Monday, April 16, 2012

The Left Brain Trap Door

Charles Denison's book The Artist's Way of Preaching is an easy read about preaching, but it is also a brilliant summary about the effectiveness of the Church in a postmodern culture. It is the most important book that I have ever read about the problem of preaching and teaching the evangelical message today.
Here is his summary of the postmodern situation, "The culture has shifted. Where once we stood secure on tradition, on education, on training, and on faith itself, a trapdoor seems to have opened. We hang suspended over open air. The culture changed. What do we do now? Is there a safety balloon down rationalism is losing its grip. Ours is a culture that feels betrayed by science and abandoned by logic. Reason cannot answer the deepest questions of life and existence. So where do we look for answers, for hope Our religious institutions have become associated  with the analytical scientific world view.  Indeed, they are in danger of becoming its defenders...we were trained in linear, analytical thought. We were taught that our faith  could be understood through propositions, statements, creeds and theologies. We sat through our lectures; we took our notes. We went to church and got three points of explanation of a text. Now what do we do?"

Here is a critical issue for Episcopalians? We have a deep communication crisis! If there is any denomination that has bought into the modern linear, left brain analytical way of knowing an worshiping God it is us.We describe ourselves as the thinking person's church. However, we are really the defenders of a left brain faith of propositions, traditions, bishops and clergy reading boring sermons.
Recently, I  heard about a group of bishops with a vision for the future. They are concerned about the inability to staff there small rural parishes with ordained priest. The solution is amazing. They argue that seminary training is too expensive and too long for the development of clergy for their rural parishes. So, the answer is to raise a large sum of money, build a conference center and use it as an education center for the preparation of clergy and other needed skilsl for evangelism.
This type of solution might have something going for it if they had designed a formation model totally unlike seminary education, but they have not. What is the definition of insanity? It is doing the same thing expecting different results. The answer to the postmodern crisis is a brick and mortar one. Build a mini seminary with the outdated left brain theology and prepare left brain clergy.


  1. Bill, so on target, thank you. In the deep history, not the silly anglocatholic stuff, of the Tractarian movement in the late 19th and 20th century, sacramental/incarnational theology did emphasize something of what you speak for its own day and culture.

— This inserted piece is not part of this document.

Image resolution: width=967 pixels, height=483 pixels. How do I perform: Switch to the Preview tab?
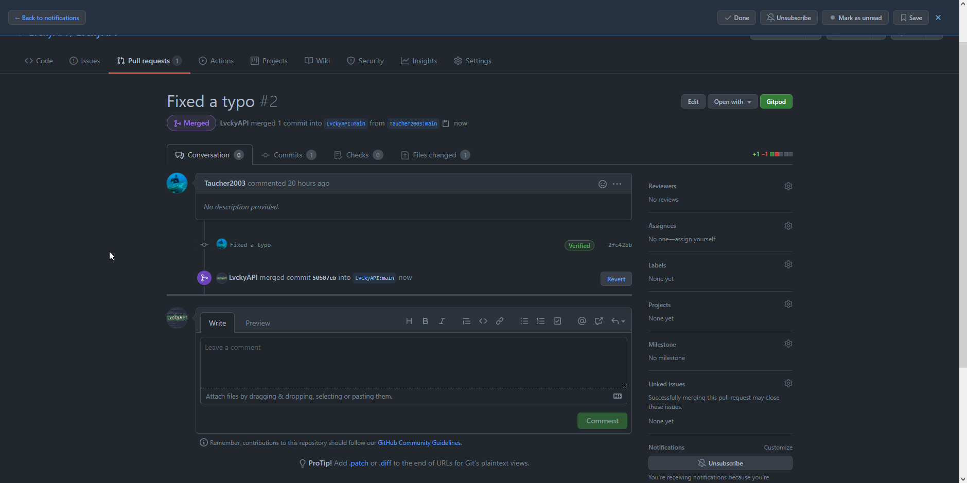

That is why, I think, Anglicanism at its best is more like some Judaic and Buddhist movements than left brain Protestantism or RC canon law/doctrine based religion. I strongly believe that Celtic spirituality was and has been the deep undercurrent for us all along which is fluid, relational and emotional. It certainly fits with my boyhood sense of connection to nature I felt on the prairie of western Kansas and have ever since.

  2. I do not know to what group of my colleagues you are referring, but the point of a seminary education was never to get you up to speed on rationalist explanations of the tradition, but to have your faith confront that tradition, and grow through it. I don't think this is now irrelevant.

    We is Europe have designed a formation program that adapts to each ordinand, as well as our particular needs here. We look to give each one the ability to function anywhere in the world, for that is our reality here.

    This is I think the way forward for the rest of the church as well.

  3. Pierre, could you refer specifically to schools, etc. who are using the formation process to which you refer. I would like to read more on any web site you might be able to direct me to. Re. confrontation of personal faith with tradition, you make a good point and was certainly a part of my experience and there was certainly an emotional element to that experience; however, what was lacking was a dialogical element to help create grounded apologetic methods. I learned that only in living with fundamentalists as a teenager and young adult who confronted me as an Episcopalian.

  4. I am glad to hear some of the comments. When the Church decided on professional clergy and sought the approval of the worldly academics, she began the slide into serfdom. As an anglo-catholic who believes that Traditions reinforce the gospel as well as give them corporality to the Evangelical Gospel, I pray that the Lord Jesus will prosper and continue your ministry and mission until you are caught up to be with him in glory.